In patients hospitalized with heart failure (HF), nearly 25% transition from HF with reduced ejection fraction (HFREF) to HF with preserved ejection fraction (HFPEF) at repeat evaluation, and nearly 25% of the patients transitioned from HFPEF to HFREF (Clarke CL et al).

Female gender, hypertension, and beta-blocker adherence are associated with a transition from HFREF to HFPEF, while angiotensin-converting enzyme adherence is not.

The above suggest the dynamic nature of heart failure and the need for continued surveillance.

Patients with heart failure (HF) are typically described in as having reduced or preserved ejection fraction (HFREF, HFPEF) because of the importance of left ventricular ejection fraction (LVEF) on therapeutic decisions and prognosis.

In 2413 patients from Kaiser Permanente Colorado study with a primary discharge diagnosis of HF: Women were more likely than men to transition from HFREF to HFPEF.

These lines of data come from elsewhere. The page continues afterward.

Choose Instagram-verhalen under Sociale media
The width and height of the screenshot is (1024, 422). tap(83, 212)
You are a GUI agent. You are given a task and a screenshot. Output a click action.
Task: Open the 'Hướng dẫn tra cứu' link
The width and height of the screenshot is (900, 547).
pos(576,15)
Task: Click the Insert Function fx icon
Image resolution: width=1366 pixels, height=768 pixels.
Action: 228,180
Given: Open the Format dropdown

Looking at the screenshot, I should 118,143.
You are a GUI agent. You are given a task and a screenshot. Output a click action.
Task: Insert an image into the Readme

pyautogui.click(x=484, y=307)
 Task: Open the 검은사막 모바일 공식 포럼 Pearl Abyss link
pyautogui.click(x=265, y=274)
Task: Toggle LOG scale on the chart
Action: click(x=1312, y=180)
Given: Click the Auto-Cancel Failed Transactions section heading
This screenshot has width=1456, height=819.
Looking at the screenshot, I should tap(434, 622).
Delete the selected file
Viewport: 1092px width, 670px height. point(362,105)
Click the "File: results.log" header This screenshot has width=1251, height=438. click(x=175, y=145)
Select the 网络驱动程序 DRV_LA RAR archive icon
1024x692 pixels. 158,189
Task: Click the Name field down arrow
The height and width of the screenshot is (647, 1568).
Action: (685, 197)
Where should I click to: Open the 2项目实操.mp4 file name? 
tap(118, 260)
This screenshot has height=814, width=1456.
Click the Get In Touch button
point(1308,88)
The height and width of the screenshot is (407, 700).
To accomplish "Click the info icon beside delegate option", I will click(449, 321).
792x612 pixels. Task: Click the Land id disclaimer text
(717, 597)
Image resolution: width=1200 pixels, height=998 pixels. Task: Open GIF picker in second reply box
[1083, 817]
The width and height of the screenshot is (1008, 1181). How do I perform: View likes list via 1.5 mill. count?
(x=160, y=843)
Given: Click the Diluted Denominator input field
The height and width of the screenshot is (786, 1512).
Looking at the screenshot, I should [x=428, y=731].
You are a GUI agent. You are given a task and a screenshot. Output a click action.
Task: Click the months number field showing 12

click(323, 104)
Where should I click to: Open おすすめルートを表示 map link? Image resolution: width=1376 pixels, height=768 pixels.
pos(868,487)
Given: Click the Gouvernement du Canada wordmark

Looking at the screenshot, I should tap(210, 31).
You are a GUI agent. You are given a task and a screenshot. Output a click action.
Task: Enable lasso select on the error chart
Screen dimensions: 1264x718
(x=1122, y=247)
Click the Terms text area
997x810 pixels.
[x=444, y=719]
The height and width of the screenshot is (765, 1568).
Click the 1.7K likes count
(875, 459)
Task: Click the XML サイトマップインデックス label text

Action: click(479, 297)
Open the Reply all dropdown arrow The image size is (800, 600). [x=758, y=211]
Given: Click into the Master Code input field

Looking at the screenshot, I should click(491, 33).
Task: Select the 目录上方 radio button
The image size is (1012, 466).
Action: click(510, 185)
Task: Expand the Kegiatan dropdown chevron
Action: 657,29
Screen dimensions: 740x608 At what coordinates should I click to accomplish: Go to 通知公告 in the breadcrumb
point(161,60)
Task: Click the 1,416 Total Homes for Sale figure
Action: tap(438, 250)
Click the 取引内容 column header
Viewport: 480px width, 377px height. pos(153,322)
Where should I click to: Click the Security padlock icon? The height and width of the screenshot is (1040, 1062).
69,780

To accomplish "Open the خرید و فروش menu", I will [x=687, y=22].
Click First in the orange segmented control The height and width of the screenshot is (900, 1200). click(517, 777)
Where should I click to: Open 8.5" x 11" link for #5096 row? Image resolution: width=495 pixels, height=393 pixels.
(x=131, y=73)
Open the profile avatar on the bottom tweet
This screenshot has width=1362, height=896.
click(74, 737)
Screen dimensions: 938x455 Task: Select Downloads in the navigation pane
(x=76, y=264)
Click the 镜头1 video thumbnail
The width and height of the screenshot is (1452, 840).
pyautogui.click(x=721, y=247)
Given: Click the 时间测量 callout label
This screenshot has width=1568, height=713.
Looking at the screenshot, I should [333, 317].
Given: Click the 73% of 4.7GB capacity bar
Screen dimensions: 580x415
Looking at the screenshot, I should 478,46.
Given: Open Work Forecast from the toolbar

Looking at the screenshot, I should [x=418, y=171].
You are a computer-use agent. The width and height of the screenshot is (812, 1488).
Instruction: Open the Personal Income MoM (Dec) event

Patients who were adherent to β-blockers were more likely to transition from HFREF to HFPEF compared with patients who were nonadherent to β-blockers, whereas angiotensin-converting enzyme or angiotensin II receptor blocker adherence was not associated with LVEF transitions.

Patients who had a previous myocardial infarction were more likely to transition from HFPEF to HFREF.

In patients with HF, LVEF is a dynamic factor related to sex, coexisting conditions, and drug therapy.

Echo cardiography  is the method of choice for assessing left ventricular function and foe serial monitoring.